(WHAT TO WORK ON) In the entries below, change every occurrence of "Screen dimensions" to "Screen size" and leave everything else as it is.

== RECORDS FOR THE TASK ==

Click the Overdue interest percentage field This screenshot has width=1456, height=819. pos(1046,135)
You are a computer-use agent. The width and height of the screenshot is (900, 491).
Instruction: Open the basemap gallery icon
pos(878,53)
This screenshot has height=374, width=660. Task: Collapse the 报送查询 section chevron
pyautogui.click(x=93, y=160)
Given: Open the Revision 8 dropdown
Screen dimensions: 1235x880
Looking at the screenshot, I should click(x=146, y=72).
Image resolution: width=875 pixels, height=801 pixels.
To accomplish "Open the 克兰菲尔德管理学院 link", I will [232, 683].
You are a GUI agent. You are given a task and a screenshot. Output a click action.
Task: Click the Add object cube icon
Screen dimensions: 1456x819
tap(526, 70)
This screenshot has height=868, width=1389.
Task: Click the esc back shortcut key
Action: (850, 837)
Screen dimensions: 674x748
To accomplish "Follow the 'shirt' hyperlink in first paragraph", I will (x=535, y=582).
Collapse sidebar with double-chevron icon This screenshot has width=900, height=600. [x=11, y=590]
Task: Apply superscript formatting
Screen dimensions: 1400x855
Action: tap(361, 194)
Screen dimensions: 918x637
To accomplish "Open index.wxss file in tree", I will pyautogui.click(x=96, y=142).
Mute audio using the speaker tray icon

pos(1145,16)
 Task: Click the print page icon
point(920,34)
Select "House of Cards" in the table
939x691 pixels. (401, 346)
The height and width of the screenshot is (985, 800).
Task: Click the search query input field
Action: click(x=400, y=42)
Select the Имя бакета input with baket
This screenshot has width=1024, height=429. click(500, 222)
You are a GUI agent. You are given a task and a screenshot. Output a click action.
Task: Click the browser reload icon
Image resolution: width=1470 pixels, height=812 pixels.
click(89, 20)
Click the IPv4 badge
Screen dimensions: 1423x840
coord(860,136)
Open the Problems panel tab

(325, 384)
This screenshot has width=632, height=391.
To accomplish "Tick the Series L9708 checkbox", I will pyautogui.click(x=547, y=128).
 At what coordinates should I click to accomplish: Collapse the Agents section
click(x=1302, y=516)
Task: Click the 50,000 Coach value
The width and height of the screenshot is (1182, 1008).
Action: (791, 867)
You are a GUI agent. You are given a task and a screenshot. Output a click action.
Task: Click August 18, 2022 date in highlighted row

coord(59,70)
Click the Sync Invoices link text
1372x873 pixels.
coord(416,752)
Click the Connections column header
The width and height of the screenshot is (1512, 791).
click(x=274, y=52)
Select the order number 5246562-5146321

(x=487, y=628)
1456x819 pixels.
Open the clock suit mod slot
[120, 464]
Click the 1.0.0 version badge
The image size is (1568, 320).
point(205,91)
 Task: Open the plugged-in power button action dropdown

===

(SOLUTION BELOW)
Click the Overdue interest percentage field This screenshot has width=1456, height=819. pos(1046,135)
You are a computer-use agent. The width and height of the screenshot is (900, 491).
Instruction: Open the basemap gallery icon
pos(878,53)
This screenshot has height=374, width=660. Task: Collapse the 报送查询 section chevron
pyautogui.click(x=93, y=160)
Given: Open the Revision 8 dropdown
Screen size: 1235x880
Looking at the screenshot, I should click(x=146, y=72).
Image resolution: width=875 pixels, height=801 pixels.
To accomplish "Open the 克兰菲尔德管理学院 link", I will [232, 683].
You are a GUI agent. You are given a task and a screenshot. Output a click action.
Task: Click the Add object cube icon
Screen size: 1456x819
tap(526, 70)
This screenshot has height=868, width=1389.
Task: Click the esc back shortcut key
Action: (850, 837)
Screen size: 674x748
To accomplish "Follow the 'shirt' hyperlink in first paragraph", I will (x=535, y=582).
Collapse sidebar with double-chevron icon This screenshot has width=900, height=600. [x=11, y=590]
Task: Apply superscript formatting
Screen size: 1400x855
Action: tap(361, 194)
Screen size: 918x637
To accomplish "Open index.wxss file in tree", I will pyautogui.click(x=96, y=142).
Mute audio using the speaker tray icon

pos(1145,16)
 Task: Click the print page icon
point(920,34)
Select "House of Cards" in the table
939x691 pixels. (401, 346)
The height and width of the screenshot is (985, 800).
Task: Click the search query input field
Action: click(x=400, y=42)
Select the Имя бакета input with baket
This screenshot has width=1024, height=429. click(500, 222)
You are a GUI agent. You are given a task and a screenshot. Output a click action.
Task: Click the browser reload icon
Image resolution: width=1470 pixels, height=812 pixels.
click(89, 20)
Click the IPv4 badge
Screen size: 1423x840
coord(860,136)
Open the Problems panel tab

(325, 384)
This screenshot has width=632, height=391.
To accomplish "Tick the Series L9708 checkbox", I will pyautogui.click(x=547, y=128).
 At what coordinates should I click to accomplish: Collapse the Agents section
click(x=1302, y=516)
Task: Click the 50,000 Coach value
The width and height of the screenshot is (1182, 1008).
Action: (791, 867)
You are a GUI agent. You are given a task and a screenshot. Output a click action.
Task: Click August 18, 2022 date in highlighted row

coord(59,70)
Click the Sync Invoices link text
1372x873 pixels.
coord(416,752)
Click the Connections column header
The width and height of the screenshot is (1512, 791).
click(x=274, y=52)
Select the order number 5246562-5146321

(x=487, y=628)
1456x819 pixels.
Open the clock suit mod slot
[120, 464]
Click the 1.0.0 version badge
The image size is (1568, 320).
point(205,91)
 Task: Open the plugged-in power button action dropdown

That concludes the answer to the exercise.